Interesting, I never knew IEC contactors had that functionality built into them. Do you know how they achieve that? . . . Strange -- The Sq-D Digest and CH Consulting Application Guide make no mention of this -- can you verify? Are you talking about standard electromechanical contactors, or some kind of new-fangled electronic contactor?

I've had arguements before with people regarding whether or not an overload heater would protect a motor agains single-phasing. My position is that it will not, that a separate relay is required for that protection (at least, on a NEMA contactor. . .). Not to get too far off the subject, but any thoughts on that?

Regarding the Westinghouse starter -- sorry, no experience with that. I've always gone to Multilin for any motor that demanded anything beyond basic protection. Why Multilin? Well, mostly because that's what everyone else seemed to use.

 

[PUMPDESIGNER]

You are correct about NEMA contactors not protecting against single phasing.

I have not investigated IEC Standards, so I cannot give useful information about that. However, I have never seen an IEC contactor that did not have phase unbalance/loss protection. I would sure like it if someone who has the IEC codes would comment on this topic because I am guessing that the phase loss feature is an IEC requirement.

Anyway, here is how it works on Square D, Sprecher-Shuh, and I suspect on others also.

There are two trip curves for the bi-metal strips, one normal overload, and one very fast for phase loss.

All 3 phases activate a magentic coil that holds a bar in alignment. When bar is aligned the bimetals have a standard trip curve associated with their function. If a phase is lost, or if phases become unbalanced the bar tilts and forces the bimetals to trip very fast, about 5 seconds or less by my experience and testing in our shop.

What is Multilin?



PUMPDESIGNER

 

[PUMPDESIGNER]

I found enough time to get some tech info for you peebee.

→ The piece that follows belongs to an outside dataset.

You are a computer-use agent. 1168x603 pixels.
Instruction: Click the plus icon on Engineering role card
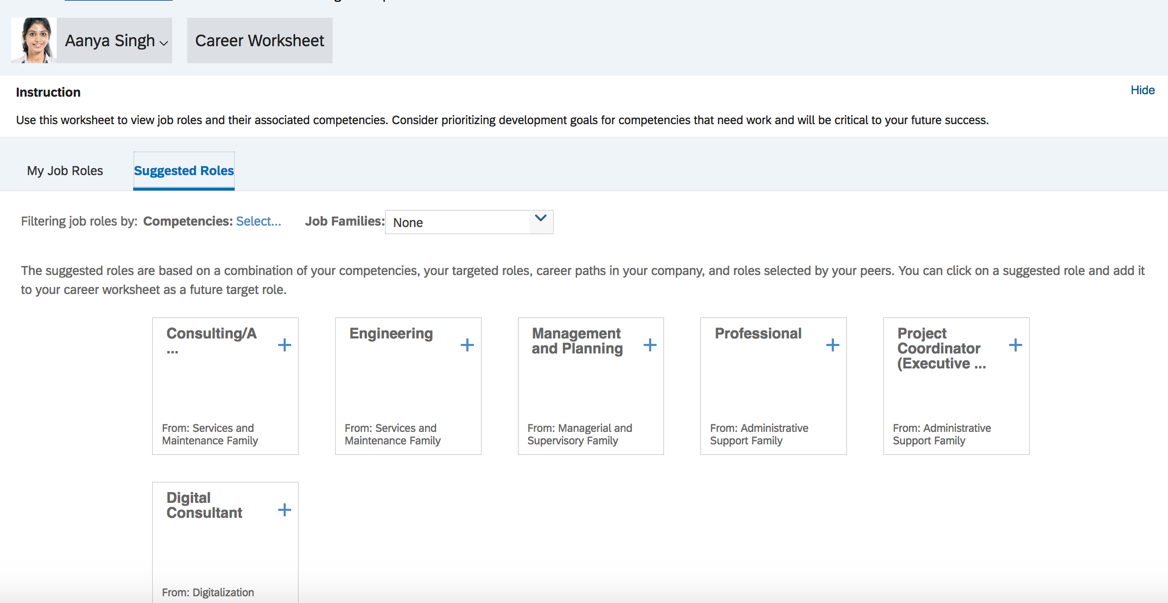466,344
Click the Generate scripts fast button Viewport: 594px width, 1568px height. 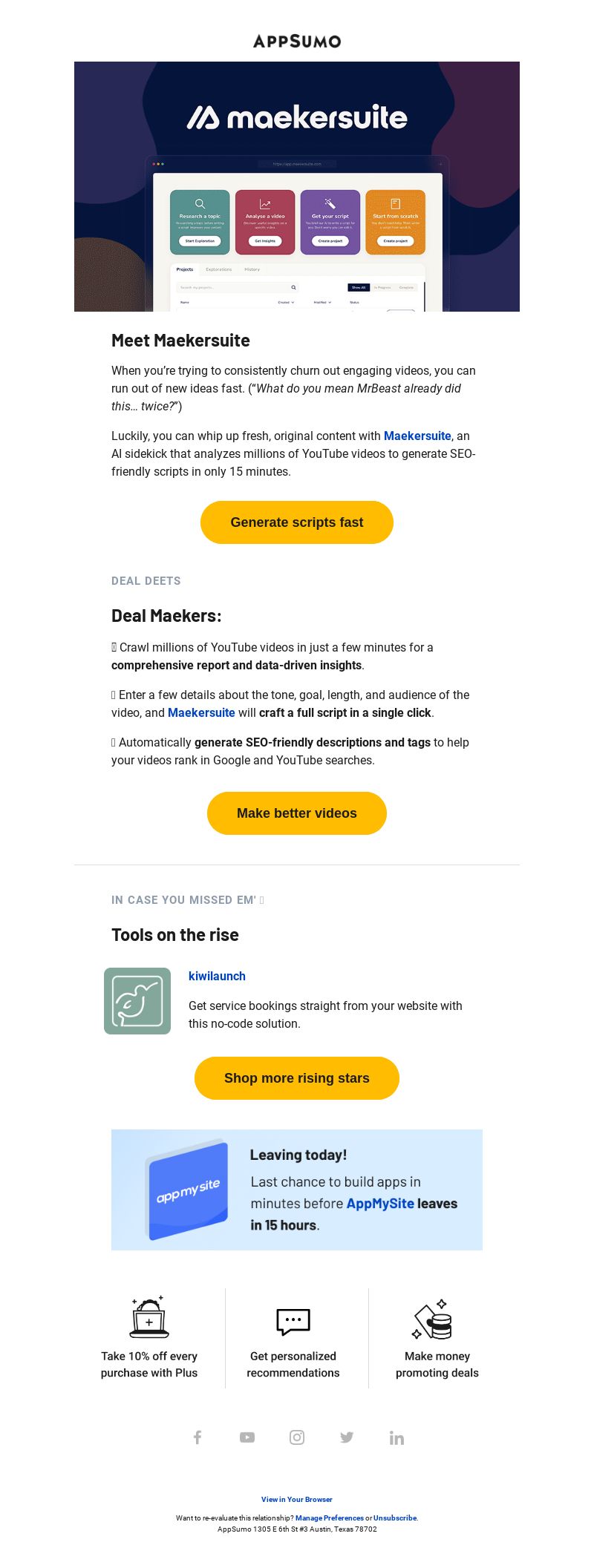click(297, 522)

At Sprecher-Schuh follow this link:

http://www.ssusa.cc/pages/mainpg/prodmainall.html

At Allen Bradley follow this link:

http://www.ab.com/industrialcontrols/products/iec_motor_control/overload_relays/E1.html

PUMPDESIGNER

 

[jbartos]

Suggestion: It appears that the starters have not been discussed, as used by industries, that much yet. For example, the nuclear industry requires Class 1E certification for starters to be applied to nuclear safety systems. There ware very few manufacturers who offer the Class 1E certificate with their starters.
General Electric Co. has their starters often associated with their major product "Boiling Water Reactor (BWR)" Nuclear Power Plant (NPP). Westinghouse Electric had their starters associated with "Pressurized Water Reactor (PWR)" NPPs.
Westinghouse Starters appear on the Suspect Components List; visit

http://twilight.saic.com/qawg/scitrend/sci798/APPENDIX B.htm

the list
Allen-Bradley has traditionally been linked to manufacturers or actually made big by manufacturers (i.e. manufacturers' sweetheart).
Siemens has many starters in the textile industry, and IEC in the nuclear industry (Siemens Automation and Russian nuclear reactors are procured by Chinese).
ABB Starters appear to be mainly 400V and 50Hz.